Barbie’s more inclusive dolls, led by its “Fashionista” brand, now come in 22 skin tones, 94 hair colours, 13 eye colours and five body types. Little girls can get dolls with prosthetic legs or wheelchairs. Ken dolls have a broader array of body types and hairstyles, including man buns. Mattel also rolls out dolls for different occasions: A Maya Angelou that came out just before Black History Month sold out in two days.
Overall Mattel’s best-performing models are the inclusive ones, the company said. No.1 in 2020 came with a wheelchair.
Barbie’s “look” has long been criticized as unhealthy for young girls. Studies have tried to suss out whether it can lead to depression or eating disorders. In one assessment, researchers said a real women with the old Barbie’s proportions would have room for half a liver, just a few inches of intestine and be unable to lift her head.

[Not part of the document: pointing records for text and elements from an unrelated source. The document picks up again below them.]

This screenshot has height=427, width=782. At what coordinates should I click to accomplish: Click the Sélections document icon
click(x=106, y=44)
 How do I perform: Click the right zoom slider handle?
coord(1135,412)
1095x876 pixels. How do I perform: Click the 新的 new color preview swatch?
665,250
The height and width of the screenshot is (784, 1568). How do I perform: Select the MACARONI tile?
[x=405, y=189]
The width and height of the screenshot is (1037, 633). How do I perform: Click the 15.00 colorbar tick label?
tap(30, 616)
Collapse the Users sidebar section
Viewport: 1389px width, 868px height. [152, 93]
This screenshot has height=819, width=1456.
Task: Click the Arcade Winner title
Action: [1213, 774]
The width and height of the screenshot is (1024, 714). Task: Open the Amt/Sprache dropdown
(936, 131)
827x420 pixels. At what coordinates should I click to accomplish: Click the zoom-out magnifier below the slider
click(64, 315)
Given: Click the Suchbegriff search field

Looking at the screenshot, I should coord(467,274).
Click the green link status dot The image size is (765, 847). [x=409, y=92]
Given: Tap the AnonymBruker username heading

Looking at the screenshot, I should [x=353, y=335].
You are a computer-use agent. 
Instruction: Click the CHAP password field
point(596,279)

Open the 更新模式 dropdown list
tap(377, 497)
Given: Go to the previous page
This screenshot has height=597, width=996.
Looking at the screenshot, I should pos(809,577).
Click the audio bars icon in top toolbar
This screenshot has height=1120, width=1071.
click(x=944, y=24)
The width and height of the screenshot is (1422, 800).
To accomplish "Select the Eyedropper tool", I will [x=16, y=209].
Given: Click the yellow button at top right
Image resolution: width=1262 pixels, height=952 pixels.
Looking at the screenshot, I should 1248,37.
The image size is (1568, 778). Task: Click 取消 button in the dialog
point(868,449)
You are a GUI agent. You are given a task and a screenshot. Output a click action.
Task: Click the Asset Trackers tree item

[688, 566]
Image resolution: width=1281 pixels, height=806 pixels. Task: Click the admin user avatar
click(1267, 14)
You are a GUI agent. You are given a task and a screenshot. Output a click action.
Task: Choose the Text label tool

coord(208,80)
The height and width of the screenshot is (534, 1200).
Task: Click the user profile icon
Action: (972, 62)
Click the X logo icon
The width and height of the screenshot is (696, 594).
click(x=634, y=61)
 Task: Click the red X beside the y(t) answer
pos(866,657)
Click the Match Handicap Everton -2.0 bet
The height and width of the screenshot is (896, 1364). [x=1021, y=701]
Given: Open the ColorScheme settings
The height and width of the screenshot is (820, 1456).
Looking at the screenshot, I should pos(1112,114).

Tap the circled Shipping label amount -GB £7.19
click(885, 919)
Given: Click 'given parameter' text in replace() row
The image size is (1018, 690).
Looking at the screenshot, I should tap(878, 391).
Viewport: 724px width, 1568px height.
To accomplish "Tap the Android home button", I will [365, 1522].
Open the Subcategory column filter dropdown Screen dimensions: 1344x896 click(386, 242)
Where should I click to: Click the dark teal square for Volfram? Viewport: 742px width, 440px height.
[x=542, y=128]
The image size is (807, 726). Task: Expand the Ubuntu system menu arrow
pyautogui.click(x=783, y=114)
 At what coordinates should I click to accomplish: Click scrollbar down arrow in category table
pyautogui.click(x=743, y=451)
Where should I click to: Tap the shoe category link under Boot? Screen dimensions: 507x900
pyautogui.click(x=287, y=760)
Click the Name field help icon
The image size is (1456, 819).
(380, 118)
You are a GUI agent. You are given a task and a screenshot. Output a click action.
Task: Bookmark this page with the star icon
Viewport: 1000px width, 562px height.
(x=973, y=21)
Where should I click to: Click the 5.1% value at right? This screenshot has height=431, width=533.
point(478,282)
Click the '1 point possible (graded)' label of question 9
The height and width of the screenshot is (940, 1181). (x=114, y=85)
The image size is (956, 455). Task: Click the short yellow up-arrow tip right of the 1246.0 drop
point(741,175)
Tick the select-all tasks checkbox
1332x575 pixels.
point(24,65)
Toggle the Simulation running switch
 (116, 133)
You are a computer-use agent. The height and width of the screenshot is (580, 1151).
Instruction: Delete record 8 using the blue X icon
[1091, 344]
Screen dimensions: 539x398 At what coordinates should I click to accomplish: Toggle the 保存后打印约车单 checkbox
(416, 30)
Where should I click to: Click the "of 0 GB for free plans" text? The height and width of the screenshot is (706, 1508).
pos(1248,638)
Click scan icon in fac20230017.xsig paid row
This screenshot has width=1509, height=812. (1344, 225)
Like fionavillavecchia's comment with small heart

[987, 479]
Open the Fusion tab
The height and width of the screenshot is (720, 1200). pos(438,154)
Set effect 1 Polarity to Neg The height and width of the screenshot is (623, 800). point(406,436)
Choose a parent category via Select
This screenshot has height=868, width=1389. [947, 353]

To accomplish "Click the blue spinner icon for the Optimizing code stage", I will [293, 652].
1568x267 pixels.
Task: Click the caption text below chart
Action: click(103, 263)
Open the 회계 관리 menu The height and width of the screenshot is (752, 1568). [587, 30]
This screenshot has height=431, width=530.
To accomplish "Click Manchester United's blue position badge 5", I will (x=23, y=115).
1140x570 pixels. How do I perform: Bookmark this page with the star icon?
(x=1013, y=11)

Dickson is hyper-aware that delving into these areas can be risky. Mattel tripped up in 2003, when the company introduced multiracial “Flava” dolls to compete with MGA Entertainment and that company’s popular Bratz for preteens. The line, which included accessories like a graffiti-covered brick wall and a boom box, was assailed for promoting harmful stereotypes. The dolls were discontinued within a year.
Efforts to take Barbie to a wider audience are now more thoughtful, Dickson said. Mattel has a “consumer insight organization” led by PhD.s in child development, as well as advisory boards that try to head off missteps before they happen.
“Barbie always performs best when she’s connected to culture,” Dickson said. “And 2020 obviously provided considerable opportunities to do so.”